- Required task
Lay out the item lines as a Markdown table with columns Row and Text, starting with the line containing "Image resolution: width=1456" and going on through the line containing "Looking at the screenshot, I should pos(1500,388).". Number each row and leave out blank lines.
──────
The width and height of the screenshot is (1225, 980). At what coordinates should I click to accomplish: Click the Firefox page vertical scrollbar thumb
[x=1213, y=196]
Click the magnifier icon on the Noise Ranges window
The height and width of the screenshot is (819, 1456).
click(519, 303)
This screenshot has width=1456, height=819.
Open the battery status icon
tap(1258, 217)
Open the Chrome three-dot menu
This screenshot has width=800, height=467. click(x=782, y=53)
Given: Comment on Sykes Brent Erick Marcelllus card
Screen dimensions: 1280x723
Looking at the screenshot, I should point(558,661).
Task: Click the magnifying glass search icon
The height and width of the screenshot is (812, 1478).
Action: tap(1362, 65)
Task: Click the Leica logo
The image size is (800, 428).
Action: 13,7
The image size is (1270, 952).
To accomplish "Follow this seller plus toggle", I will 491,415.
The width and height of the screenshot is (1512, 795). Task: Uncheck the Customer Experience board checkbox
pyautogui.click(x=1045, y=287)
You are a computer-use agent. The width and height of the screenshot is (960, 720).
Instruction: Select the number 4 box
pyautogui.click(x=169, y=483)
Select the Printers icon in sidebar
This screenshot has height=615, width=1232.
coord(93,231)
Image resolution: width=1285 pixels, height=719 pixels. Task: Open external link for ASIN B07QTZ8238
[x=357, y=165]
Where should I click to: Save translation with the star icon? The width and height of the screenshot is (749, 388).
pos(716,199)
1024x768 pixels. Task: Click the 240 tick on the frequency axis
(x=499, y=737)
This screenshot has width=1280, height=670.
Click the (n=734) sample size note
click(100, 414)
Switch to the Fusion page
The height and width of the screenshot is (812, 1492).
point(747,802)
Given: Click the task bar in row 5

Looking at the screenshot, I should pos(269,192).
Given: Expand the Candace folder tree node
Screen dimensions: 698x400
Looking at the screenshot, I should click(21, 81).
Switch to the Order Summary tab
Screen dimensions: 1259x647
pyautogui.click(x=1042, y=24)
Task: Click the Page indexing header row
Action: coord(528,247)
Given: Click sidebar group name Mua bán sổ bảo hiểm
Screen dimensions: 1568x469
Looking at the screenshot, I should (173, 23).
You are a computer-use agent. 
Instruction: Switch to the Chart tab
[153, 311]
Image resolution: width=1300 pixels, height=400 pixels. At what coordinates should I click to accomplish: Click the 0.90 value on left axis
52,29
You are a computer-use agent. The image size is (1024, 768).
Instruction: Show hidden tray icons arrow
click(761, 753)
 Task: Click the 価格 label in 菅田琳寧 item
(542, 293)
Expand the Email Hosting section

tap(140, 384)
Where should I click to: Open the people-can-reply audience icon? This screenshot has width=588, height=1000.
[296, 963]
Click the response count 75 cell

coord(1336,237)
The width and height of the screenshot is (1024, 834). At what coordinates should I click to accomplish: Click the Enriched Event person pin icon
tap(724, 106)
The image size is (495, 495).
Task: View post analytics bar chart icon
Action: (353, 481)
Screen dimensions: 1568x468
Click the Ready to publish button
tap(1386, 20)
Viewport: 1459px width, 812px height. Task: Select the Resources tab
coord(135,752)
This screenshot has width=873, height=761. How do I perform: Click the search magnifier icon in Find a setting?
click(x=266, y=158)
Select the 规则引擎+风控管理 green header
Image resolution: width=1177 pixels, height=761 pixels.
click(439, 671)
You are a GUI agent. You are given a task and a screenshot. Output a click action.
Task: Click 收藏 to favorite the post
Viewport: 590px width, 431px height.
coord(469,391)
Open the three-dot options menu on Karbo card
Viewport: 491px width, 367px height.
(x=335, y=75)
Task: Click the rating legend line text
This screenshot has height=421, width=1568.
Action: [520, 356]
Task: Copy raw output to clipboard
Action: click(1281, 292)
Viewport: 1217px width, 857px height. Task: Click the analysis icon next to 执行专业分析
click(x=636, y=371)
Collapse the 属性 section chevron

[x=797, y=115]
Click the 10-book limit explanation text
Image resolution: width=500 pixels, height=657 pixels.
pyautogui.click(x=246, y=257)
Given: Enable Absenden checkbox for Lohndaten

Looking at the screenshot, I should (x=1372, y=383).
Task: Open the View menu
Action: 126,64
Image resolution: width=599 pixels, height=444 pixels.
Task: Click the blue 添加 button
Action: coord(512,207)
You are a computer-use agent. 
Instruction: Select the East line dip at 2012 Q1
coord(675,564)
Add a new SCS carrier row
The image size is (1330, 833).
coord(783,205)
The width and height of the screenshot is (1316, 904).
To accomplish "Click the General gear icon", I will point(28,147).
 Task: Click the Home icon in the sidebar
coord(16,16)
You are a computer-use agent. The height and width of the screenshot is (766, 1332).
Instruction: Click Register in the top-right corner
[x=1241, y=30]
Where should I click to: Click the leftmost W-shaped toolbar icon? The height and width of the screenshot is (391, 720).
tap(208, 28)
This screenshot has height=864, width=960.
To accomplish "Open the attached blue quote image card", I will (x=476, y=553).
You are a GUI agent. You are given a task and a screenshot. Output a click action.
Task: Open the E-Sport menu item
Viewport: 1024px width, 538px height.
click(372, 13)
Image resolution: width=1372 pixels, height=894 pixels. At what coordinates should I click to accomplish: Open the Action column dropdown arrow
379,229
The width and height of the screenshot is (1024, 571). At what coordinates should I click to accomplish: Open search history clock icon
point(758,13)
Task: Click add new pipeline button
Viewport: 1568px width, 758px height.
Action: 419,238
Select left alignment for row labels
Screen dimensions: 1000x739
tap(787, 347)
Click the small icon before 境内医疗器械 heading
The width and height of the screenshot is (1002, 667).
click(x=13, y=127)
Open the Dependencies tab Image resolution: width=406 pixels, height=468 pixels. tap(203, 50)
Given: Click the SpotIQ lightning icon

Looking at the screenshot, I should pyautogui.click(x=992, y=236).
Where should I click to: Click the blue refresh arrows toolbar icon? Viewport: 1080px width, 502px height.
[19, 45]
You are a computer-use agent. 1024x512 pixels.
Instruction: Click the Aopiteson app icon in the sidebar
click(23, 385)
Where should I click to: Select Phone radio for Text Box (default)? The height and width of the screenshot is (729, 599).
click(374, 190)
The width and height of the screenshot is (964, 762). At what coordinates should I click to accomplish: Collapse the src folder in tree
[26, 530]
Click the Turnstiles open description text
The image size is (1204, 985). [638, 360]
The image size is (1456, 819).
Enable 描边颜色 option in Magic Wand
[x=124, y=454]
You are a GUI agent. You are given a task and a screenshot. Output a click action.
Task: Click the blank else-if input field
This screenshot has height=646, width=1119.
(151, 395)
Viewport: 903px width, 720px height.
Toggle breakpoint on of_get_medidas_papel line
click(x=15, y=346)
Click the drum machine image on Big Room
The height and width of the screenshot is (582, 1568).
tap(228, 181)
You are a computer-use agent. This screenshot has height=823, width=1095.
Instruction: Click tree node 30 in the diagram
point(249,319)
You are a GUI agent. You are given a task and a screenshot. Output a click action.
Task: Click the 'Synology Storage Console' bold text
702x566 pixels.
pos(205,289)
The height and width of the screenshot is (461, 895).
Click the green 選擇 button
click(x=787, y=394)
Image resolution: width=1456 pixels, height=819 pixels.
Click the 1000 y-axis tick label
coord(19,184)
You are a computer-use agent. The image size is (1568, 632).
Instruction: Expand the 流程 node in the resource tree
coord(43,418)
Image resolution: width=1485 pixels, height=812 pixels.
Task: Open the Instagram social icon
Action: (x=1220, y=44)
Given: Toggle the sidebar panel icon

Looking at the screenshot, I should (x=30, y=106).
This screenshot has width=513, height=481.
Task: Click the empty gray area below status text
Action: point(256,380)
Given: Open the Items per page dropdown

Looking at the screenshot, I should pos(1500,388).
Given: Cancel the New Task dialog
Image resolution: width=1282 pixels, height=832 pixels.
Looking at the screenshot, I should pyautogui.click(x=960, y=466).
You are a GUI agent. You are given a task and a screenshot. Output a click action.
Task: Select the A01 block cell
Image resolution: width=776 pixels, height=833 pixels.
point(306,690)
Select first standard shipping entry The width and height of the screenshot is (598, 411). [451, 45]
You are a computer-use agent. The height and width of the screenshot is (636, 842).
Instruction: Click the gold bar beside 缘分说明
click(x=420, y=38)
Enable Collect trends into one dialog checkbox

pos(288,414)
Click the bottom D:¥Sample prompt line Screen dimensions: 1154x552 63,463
──────
- The answer
| Row | Text |
|---|---|
| 1 | Image resolution: width=1456 pixels, height=819 pixels. |
| 2 | Click the 1000 y-axis tick label |
| 3 | coord(19,184) |
| 4 | You are a computer-use agent. The image size is (1568, 632). |
| 5 | Instruction: Expand the 流程 node in the resource tree |
| 6 | coord(43,418) |
| 7 | Image resolution: width=1485 pixels, height=812 pixels. |
| 8 | Task: Open the Instagram social icon |
| 9 | Action: (x=1220, y=44) |
| 10 | Given: Toggle the sidebar panel icon |
| 11 | Looking at the screenshot, I should (x=30, y=106). |
| 12 | This screenshot has width=513, height=481. |
| 13 | Task: Click the empty gray area below status text |
| 14 | Action: point(256,380) |
| 15 | Given: Open the Items per page dropdown |
| 16 | Looking at the screenshot, I should pos(1500,388). |